The tomato, or love apple, belongs to a genus of the Solaneæ, of which all the species are American.[1444] It has no name in the ancient languages of Asia, nor even in modern Indian languages.[1445] It was not cultivated in Japan in the time of Thunberg, that is to say a century ago, and the silence of ancient writers on China on this head shows that it is of recent introduction there. Rumphius[1446] had seen it in gardens in the Malay Archipelago. The Malays called it tomatte, but this is an American name, for C. Bauhin calls the species tumatle Americanorum. Nothing leads us to suppose it was known in Europe before the discovery of America.
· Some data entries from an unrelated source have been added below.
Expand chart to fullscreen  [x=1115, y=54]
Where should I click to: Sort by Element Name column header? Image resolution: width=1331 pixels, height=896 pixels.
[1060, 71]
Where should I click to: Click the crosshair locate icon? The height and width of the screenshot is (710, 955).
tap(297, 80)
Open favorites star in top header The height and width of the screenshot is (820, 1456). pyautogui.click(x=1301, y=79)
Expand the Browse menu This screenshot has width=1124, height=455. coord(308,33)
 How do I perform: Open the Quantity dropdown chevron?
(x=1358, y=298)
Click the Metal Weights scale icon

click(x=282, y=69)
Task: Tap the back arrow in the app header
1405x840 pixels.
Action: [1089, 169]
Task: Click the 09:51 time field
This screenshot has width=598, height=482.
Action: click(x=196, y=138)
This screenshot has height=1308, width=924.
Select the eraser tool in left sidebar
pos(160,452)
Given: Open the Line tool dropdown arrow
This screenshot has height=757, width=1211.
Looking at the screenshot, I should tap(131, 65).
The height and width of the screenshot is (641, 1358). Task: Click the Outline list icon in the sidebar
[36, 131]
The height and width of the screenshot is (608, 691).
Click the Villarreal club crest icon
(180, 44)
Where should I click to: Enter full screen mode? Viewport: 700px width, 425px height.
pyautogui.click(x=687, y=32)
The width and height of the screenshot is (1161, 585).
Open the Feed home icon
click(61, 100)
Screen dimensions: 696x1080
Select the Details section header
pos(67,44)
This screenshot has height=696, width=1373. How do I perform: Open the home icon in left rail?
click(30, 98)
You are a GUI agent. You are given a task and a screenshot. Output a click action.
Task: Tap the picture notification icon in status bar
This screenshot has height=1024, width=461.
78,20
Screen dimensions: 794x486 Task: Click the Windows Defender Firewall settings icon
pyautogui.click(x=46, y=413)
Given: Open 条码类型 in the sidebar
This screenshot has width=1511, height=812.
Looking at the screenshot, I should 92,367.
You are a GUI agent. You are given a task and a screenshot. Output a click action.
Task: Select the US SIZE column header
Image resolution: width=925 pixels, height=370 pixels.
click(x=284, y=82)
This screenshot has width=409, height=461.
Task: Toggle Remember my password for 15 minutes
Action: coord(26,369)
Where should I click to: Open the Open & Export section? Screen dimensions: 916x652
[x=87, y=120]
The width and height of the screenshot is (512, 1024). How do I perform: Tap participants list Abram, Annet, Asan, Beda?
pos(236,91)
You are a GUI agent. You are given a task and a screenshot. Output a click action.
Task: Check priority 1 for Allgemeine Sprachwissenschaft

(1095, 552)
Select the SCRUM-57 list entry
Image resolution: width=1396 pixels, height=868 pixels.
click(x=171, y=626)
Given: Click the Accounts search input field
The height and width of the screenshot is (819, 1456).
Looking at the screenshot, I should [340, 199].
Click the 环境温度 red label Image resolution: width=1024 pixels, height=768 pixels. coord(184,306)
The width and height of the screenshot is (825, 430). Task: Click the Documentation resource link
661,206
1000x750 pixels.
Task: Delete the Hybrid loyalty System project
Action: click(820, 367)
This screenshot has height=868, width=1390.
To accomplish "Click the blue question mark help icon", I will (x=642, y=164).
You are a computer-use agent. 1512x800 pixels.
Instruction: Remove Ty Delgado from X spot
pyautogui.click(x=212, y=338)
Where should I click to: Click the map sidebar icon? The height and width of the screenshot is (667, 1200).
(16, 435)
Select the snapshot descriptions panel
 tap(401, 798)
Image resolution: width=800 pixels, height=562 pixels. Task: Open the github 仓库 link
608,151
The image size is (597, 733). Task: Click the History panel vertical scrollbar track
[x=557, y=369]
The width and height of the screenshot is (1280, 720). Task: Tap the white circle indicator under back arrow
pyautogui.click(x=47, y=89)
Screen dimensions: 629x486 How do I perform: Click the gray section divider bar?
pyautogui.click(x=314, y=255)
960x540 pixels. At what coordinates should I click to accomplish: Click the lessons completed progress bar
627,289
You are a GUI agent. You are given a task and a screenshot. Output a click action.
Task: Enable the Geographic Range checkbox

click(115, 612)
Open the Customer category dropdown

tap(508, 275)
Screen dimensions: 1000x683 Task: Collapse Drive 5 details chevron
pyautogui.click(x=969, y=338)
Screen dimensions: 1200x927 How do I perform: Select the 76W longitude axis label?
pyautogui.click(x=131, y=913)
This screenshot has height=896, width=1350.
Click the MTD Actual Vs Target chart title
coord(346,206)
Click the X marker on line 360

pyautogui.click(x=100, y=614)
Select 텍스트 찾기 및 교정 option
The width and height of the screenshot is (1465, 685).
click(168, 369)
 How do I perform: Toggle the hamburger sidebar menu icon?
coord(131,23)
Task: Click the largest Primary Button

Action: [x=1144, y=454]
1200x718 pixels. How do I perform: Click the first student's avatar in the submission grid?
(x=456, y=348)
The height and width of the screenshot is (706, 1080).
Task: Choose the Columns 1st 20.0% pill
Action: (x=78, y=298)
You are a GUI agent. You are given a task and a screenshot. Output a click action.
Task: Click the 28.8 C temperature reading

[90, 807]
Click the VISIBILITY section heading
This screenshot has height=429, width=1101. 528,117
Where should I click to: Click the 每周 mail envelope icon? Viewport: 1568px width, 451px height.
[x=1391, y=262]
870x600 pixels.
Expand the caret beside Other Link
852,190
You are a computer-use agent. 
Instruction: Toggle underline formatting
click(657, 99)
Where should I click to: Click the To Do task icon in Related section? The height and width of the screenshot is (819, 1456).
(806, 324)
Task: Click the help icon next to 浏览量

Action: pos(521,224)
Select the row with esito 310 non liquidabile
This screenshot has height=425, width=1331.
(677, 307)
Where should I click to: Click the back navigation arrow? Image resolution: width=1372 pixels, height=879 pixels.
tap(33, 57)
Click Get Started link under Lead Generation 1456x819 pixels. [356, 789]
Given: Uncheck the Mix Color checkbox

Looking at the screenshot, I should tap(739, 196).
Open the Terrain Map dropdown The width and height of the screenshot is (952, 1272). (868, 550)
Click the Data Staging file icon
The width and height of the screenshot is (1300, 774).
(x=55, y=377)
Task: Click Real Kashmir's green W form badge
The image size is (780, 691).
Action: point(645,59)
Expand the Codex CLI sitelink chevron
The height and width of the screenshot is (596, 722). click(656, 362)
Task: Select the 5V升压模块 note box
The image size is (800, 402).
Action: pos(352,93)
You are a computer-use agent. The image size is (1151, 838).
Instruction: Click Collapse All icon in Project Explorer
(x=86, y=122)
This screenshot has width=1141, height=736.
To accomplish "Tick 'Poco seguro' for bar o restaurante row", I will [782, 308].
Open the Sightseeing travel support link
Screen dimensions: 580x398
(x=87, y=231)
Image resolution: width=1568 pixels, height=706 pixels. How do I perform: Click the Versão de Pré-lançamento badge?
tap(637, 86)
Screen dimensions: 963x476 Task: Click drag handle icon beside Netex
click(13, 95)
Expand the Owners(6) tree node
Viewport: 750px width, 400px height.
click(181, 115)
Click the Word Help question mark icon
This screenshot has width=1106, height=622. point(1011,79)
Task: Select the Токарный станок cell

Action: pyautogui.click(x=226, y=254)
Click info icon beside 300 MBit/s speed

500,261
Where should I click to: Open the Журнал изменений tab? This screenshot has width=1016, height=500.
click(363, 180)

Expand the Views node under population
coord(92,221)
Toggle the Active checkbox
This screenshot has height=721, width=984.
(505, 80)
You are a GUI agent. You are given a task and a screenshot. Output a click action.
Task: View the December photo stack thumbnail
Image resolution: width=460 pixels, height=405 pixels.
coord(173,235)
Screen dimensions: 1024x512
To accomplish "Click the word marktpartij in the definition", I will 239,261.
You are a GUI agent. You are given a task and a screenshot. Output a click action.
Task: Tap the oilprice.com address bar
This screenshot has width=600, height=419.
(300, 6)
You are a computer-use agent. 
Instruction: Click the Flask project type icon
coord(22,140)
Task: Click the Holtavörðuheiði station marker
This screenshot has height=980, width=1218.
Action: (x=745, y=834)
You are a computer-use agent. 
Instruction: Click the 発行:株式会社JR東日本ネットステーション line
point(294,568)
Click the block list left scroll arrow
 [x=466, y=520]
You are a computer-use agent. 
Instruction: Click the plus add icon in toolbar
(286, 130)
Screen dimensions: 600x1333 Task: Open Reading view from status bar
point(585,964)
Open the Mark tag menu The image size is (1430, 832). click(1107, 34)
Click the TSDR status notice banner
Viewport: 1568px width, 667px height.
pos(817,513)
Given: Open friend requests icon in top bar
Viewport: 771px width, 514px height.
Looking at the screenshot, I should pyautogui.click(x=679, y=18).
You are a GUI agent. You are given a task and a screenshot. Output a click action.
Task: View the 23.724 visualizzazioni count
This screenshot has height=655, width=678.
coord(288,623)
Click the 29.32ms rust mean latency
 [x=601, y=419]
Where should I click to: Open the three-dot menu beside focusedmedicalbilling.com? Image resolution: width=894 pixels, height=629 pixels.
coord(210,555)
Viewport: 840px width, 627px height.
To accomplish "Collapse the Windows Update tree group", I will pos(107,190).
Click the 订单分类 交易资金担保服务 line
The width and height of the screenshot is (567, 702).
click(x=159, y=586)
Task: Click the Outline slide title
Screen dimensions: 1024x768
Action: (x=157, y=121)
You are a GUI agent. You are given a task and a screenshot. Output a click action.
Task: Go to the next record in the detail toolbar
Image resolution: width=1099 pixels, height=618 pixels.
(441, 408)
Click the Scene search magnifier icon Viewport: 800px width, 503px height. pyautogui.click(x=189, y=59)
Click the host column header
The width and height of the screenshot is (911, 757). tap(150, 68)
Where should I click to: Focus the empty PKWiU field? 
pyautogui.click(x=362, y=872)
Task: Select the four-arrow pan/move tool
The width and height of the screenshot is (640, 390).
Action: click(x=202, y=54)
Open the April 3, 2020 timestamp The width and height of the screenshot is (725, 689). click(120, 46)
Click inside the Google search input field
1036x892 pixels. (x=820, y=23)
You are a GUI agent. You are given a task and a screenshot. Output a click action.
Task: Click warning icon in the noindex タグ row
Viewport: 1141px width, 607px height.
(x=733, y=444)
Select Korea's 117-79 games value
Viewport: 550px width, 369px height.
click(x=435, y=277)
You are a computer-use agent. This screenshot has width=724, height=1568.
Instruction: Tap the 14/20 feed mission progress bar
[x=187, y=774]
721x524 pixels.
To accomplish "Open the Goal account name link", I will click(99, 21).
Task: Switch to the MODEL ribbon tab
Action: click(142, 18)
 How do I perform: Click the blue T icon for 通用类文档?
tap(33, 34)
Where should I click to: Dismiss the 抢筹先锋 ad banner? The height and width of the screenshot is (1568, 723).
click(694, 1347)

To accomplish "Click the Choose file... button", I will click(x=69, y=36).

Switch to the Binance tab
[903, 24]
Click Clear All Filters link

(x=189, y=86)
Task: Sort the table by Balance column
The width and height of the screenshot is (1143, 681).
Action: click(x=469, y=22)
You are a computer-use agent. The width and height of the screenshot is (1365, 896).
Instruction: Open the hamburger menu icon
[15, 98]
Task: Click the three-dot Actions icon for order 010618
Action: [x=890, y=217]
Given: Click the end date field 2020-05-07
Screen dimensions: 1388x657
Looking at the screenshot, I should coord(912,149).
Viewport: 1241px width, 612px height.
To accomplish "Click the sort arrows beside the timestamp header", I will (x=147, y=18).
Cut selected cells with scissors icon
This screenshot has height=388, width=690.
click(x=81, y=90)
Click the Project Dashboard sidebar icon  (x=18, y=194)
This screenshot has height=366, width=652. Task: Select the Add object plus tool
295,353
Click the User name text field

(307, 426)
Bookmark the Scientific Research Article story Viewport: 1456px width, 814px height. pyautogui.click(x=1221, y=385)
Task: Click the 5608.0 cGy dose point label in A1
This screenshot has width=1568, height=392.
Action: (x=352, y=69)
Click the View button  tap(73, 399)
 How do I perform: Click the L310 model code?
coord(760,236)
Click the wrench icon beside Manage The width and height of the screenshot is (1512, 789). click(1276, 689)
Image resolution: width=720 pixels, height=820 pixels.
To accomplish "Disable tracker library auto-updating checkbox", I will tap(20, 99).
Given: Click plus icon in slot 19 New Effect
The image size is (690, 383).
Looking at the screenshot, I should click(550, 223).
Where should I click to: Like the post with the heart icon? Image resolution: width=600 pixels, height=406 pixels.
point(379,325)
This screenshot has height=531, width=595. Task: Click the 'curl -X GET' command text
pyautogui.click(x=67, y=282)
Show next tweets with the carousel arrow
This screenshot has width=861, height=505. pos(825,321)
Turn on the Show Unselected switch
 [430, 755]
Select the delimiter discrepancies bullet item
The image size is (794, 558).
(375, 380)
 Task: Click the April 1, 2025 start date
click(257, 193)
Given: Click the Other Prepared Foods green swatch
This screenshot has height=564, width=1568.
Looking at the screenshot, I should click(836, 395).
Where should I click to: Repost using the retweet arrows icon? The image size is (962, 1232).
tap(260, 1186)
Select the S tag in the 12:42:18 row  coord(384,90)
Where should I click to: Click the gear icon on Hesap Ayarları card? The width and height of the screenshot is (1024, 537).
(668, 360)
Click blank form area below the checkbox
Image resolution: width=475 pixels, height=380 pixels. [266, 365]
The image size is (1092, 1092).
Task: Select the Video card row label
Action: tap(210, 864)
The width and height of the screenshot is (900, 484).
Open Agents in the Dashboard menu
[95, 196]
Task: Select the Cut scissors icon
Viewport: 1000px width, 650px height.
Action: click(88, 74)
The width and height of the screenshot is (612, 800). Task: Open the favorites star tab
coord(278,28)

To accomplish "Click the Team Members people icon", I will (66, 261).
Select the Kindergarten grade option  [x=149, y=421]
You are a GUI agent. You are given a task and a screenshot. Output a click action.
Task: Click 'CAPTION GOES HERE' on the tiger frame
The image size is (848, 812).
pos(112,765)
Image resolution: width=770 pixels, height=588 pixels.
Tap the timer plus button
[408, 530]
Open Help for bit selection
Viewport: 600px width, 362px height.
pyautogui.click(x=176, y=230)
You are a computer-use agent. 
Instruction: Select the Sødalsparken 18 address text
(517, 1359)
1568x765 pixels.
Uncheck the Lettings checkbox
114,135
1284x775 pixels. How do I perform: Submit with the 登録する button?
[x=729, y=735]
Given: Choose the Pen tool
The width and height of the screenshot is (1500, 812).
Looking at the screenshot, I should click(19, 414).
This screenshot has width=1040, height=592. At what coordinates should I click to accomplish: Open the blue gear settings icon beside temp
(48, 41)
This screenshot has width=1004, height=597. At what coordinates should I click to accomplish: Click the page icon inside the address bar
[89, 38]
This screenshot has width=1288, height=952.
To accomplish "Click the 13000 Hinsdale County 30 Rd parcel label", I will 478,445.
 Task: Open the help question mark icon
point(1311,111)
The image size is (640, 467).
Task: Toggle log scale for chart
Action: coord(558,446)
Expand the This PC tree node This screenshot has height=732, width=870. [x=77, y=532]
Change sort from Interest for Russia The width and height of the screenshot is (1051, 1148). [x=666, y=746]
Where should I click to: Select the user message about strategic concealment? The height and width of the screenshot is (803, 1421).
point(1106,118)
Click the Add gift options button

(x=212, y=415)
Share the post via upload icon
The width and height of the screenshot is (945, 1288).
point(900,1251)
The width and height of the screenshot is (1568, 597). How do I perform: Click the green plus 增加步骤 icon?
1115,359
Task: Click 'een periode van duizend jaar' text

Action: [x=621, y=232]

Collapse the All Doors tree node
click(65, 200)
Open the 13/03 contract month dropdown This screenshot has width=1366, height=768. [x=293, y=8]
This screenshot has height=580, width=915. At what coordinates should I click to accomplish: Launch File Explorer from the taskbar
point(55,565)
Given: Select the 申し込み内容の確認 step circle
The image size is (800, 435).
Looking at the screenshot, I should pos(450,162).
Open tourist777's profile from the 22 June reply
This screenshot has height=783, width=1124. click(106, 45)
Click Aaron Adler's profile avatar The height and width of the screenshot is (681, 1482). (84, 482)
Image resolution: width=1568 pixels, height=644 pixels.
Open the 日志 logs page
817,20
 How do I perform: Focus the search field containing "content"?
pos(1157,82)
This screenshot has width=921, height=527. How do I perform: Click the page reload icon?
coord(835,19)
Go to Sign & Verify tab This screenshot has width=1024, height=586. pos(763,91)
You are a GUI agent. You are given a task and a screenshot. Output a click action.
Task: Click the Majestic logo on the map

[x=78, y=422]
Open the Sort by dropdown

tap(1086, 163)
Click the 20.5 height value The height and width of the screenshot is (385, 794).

The first names given to it by botanists in the sixteenth century indicate that they received the plant from Peru.[1447] It was cultivated on the continent of America before it was grown in the West India Islands, for Sloane does not mention it in Jamaica, and Hughes[1448] says it was brought to Barbados from Portugal hardly more than a century ago. Humboldt considered that the cultivation of the tomato was of ancient date in Mexico.[1449] I notice, however, that the earliest work on the plants of this country (Hernandez, Historia) makes no mention of it. Neither do the early writers on Brazil, Piso and Marcgraf, speak of it, although the species is now cultivated throughout tropical America. Thus by the process of exhaustion we return to the idea of a Peruvian origin, at least for its cultivation.
De Martius[1450] found the plant wild in the neighbourhood of Rio de Janeiro and Para, but it had perhaps escaped from gardens. I do not know of any botanist who has found it really wild in the state in which it is familiar to us, with the fruit more or less large, lumpy, and with swelled sides; but this is not the case with the variety with small spherical fruit, called L. cerasiforme in some botanical works, and considered in others (and rightly so, I think[1451]) as belonging to the same species. This variety is wild on the sea-shore of Peru,[1452] at Tarapoto, in Eastern Peru,[1453] and on the frontiers of Mexico and of the United States towards California.[1454] It is sometimes naturalized in clearings near gardens.[1455] It is probably in this manner that its area has extended north and south from Peru.